Even so, I expect John Wayne would still be quite happy and at home starring in this film. And Wayne is in some ways the film’s biggest problem because of the huge shadow he casts: every scene featuring Jeff Bridges, you can help but remember (or imagine, if you haven’t seen the 1969 original film version) how Wayne would do it, and truth is that it’s not that far apart – Cogburn is still rather too larger than life, over the top and borderline cartoonish for the hard, realistic context of the rest of the film. By contrast, Matt Damon has infinitely more shading to work with when it comes to the role of LaBoeuf (and to be fair far less competition from his filmic predecessor: Glen Campbell is many things but actor was never one of them) and as for Hailee Steinfeld as Mattie – well, every bit of hyperbolic praise you’ve heard about her are true. Only, double them. (And it’s a crime that not only is she not nominated for Best Actress, her name isn’t even on the poster – while Josh Brolin’s cameo inexplicably warrants banner billing alongside Bridges and Damon. Absurd.)

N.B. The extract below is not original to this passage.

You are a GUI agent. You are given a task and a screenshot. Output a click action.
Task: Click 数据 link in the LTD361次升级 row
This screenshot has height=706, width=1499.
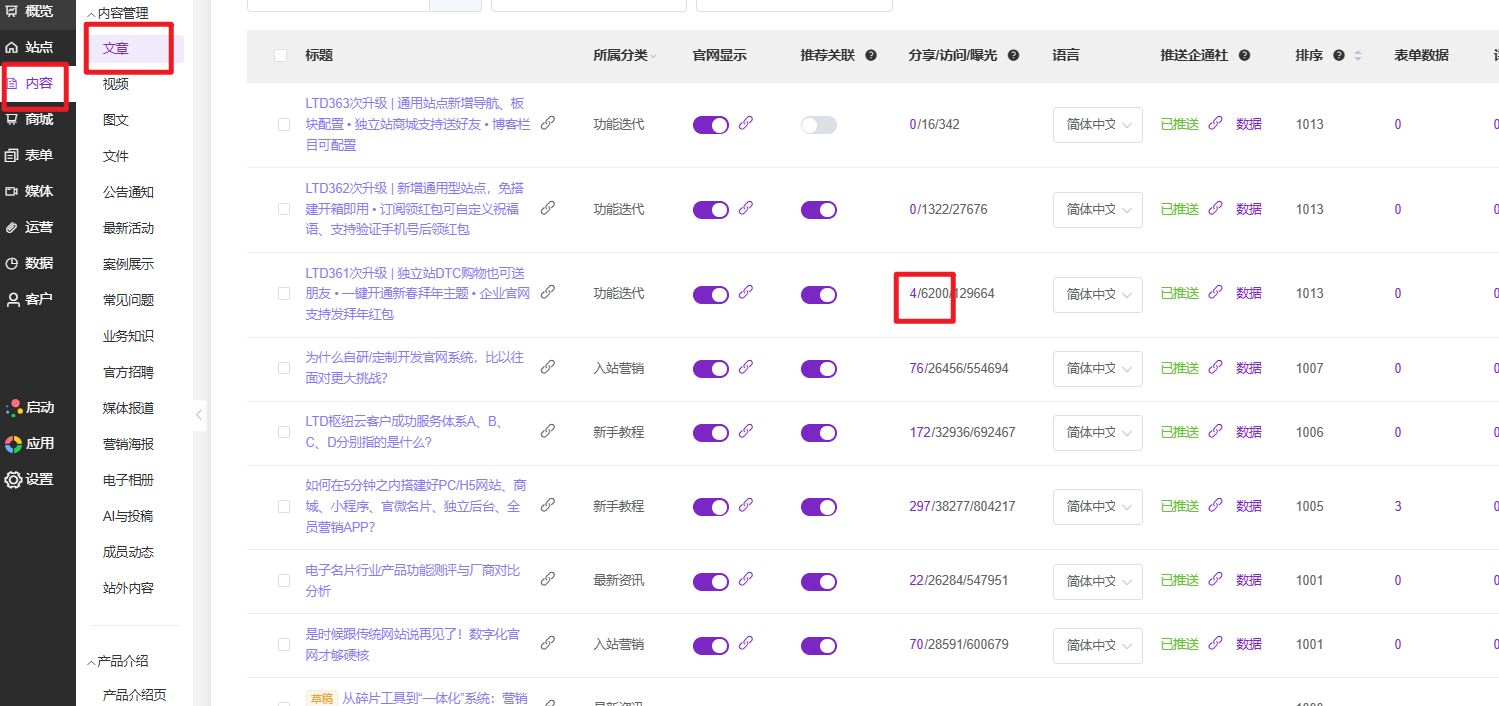1248,294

Ultimately, the terms ‘conventional’ and ‘revisionist’ simply don’t fit. The tag that does is ‘elegiac’ – in the sense of this being truly an elegy not for a lost time of place, but for a lost genre. It comes not to praise the Western, but to bury it once and for all. After all the physical reality of the West, the styling of the film is strangely more of a romanticised pastiche: from the opening Southern-drawl voice-over, to the nostalgic country guitar-picking soundtrack and final scenes set in a Wild West touring sideshow, this falls back into the familiar techniques and tropes of a Ken Burns documentary. We’re seeing a film of the West that no longer has any personal connection with its subject, not even memories of the Wayne films and classic 50s TV shows, just recent sepia-tinted reconstructions. We are so far removed now from the era depicted that it is irrevocably lost to us. Everyone who truly remembered any part of the West has passed on, and so have all those that knew them – we’re now on third- or fourth-hand memories. The West is no longer real – as it was to John Ford and Raoul Walsh when they started making films in the 1920s – but folklore, myth and fantasy fixed in amber.

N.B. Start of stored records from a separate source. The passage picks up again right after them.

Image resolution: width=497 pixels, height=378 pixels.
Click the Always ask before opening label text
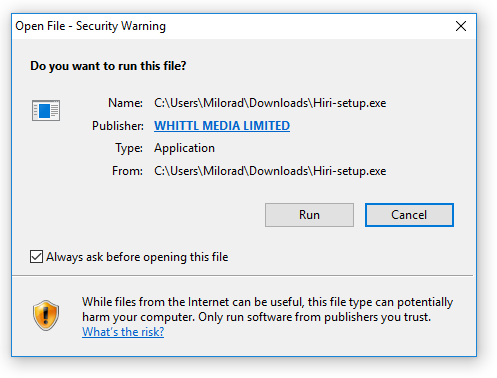tap(137, 257)
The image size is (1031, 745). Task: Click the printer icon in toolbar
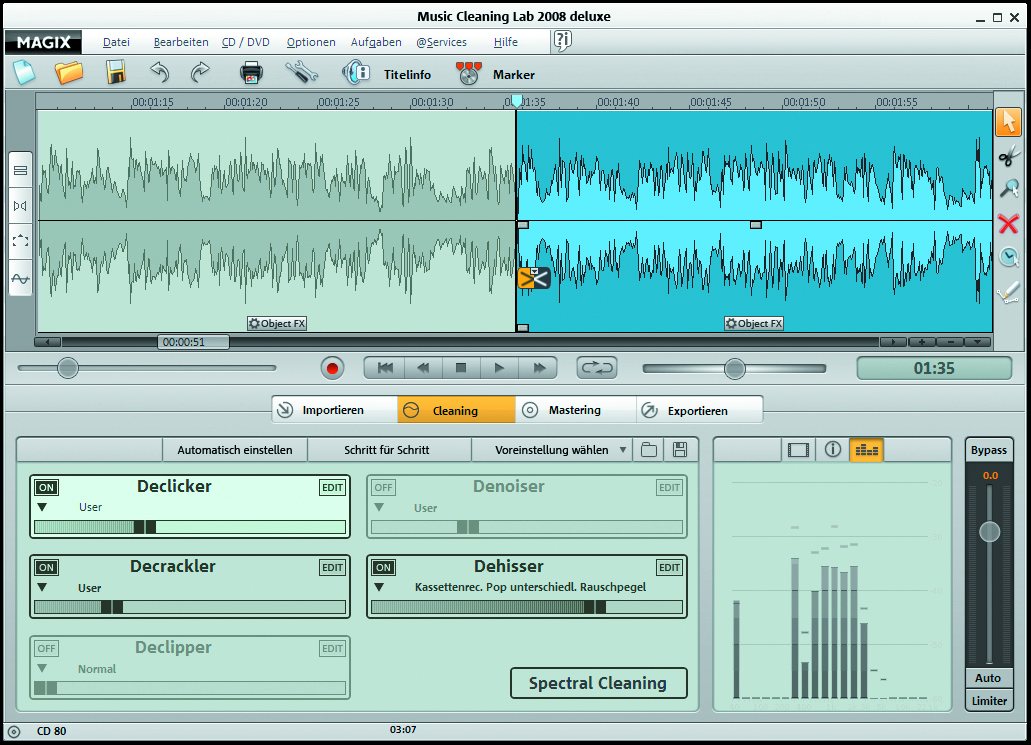click(x=251, y=73)
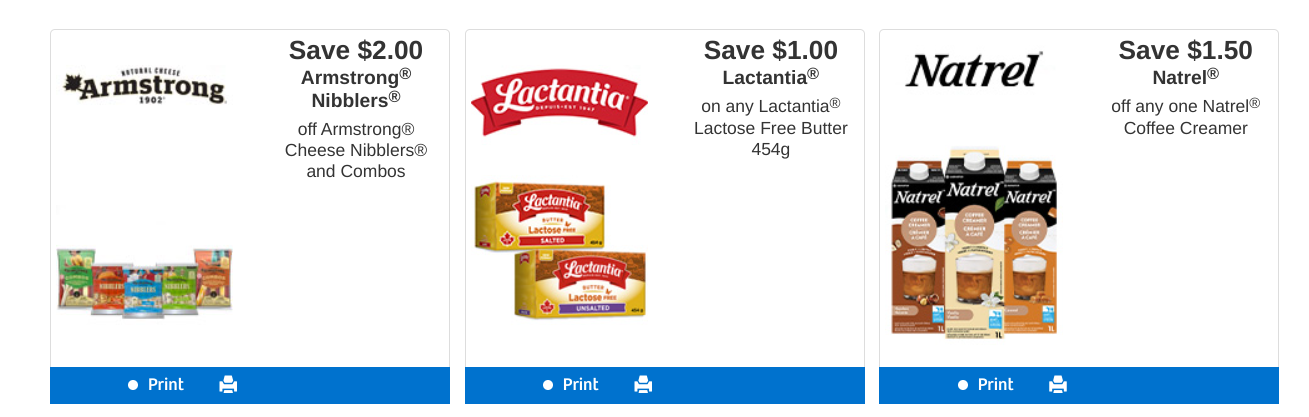The width and height of the screenshot is (1309, 417).
Task: Click the printer icon under the Lactantia coupon
Action: tap(643, 385)
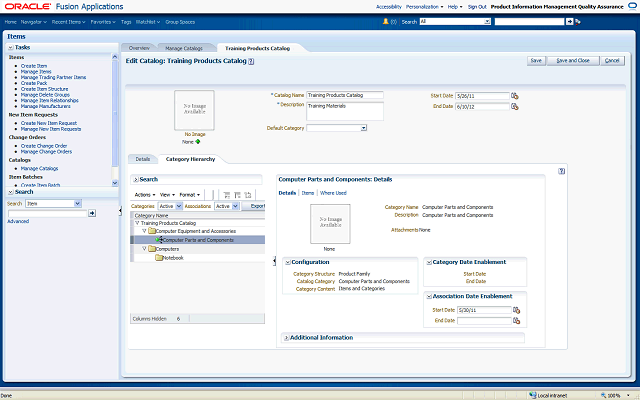Expand the Additional Information section
640x400 pixels.
[x=285, y=338]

Never has the Western felt more lost to us in the present day than True Grit makes it: this is no revival of the fortunes of the genre in Hollywood, rather the reverse. The final scenes of the film are set in a graveyard, and the epitaph on the headstone may as well read: “Here lies the Western. Beloved genre, finally laid to rest once and for all with the most tender and lyrical parting kiss.” But the evident sentiment of the filmakers can’t avoid the fact that as far as they are concerned the corpse is still dead, and the ground is now hard and cold.